Delayed Intubation Alleged Cause of Death – Illinois Defense Verdict for Anesthesiologist After ED Physician Settles for $500,000


The decedent a fifty-two year old man presented to the emergency department at a hospital with neck swelling due to angioedema triggered by a reaction to an ACE inhibitor medication. The emergency department personnel treated the decedent. However, the decedent suddenly experienced an inability to breathe. The emergency department physician was unable to intubate the decedent. A code blue was called and anesthesia was paged immediately. After eleven minutes, the defendant on call anesthesiologist arrived at the emergency department. As a result, the decedent sustained a lack of oxygen to his brain, anoxic encephalopathy, and ultimately death. The defendant anesthesiologist contended that he was delayed because he did not have the necessary equipment ready in advance, so he had to go to the operating room first to retrieve the equipment. However, the operating room was locked and he then had to unlock several cabinets and relock them when he finished. The estate alleged that if the defendant had gone directly to the emergency room, he would have prevented the catastrophic brain damage that led to his death. The defense contended that it was reasonable for an anesthesiologist to obtain needed supplies before going to the emergency room. Furthermore, they contended that the emergency room physician was in charge of the patient’s care, and her actions were the sole proximate cause of the patient’s death. The emergency department physician settled for $500,000 prior to trail. The jury returned a defense verdict.

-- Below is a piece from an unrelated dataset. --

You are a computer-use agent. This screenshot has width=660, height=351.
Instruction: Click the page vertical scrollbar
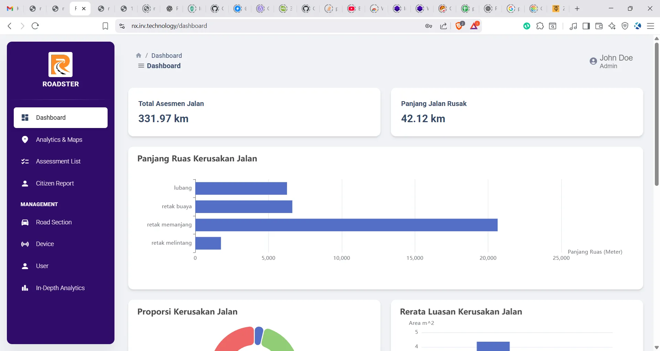pyautogui.click(x=657, y=114)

Expert and definitive airway management is fundamental to the practice of emergency medicine. Emergency departments should be well equipped for airway care and endotracheal intubation regardless of who performs the intubation. It is highly recommended that rescue devices like laryngeal mask airway, intubating laryngeal mask airway, video or fiber optic airway devices, and emergency cricothyroidotomy kits should be readily available as well as being prepared for the difficult airway.

You should develop standard equipment lists for both adult and pediatric supplies, a difficult airway kit that includes a cricothyroidotomy kit as well as a surgical tracheostomy tray. You should often review the supply list, the equipment, its location and its use.

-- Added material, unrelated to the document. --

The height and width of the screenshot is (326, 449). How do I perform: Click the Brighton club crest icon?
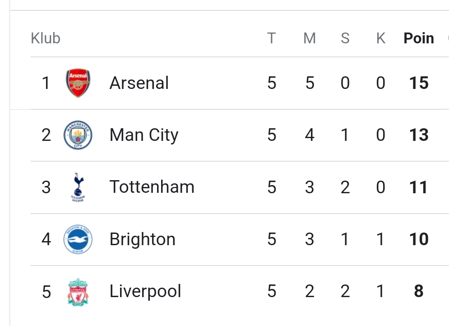78,239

In critically ill patients, rapid-sequence intubation (RSI) is often used to facilitate endotracheal intubation in order to minimize aspiration, airway trauma, and other complications of airway management. All staff should be very familiar with the agents and routine doses, trained in their uses and contraindications, and prepared to utilize RSI and monitor these patients once they are intubated and placed on a ventilator.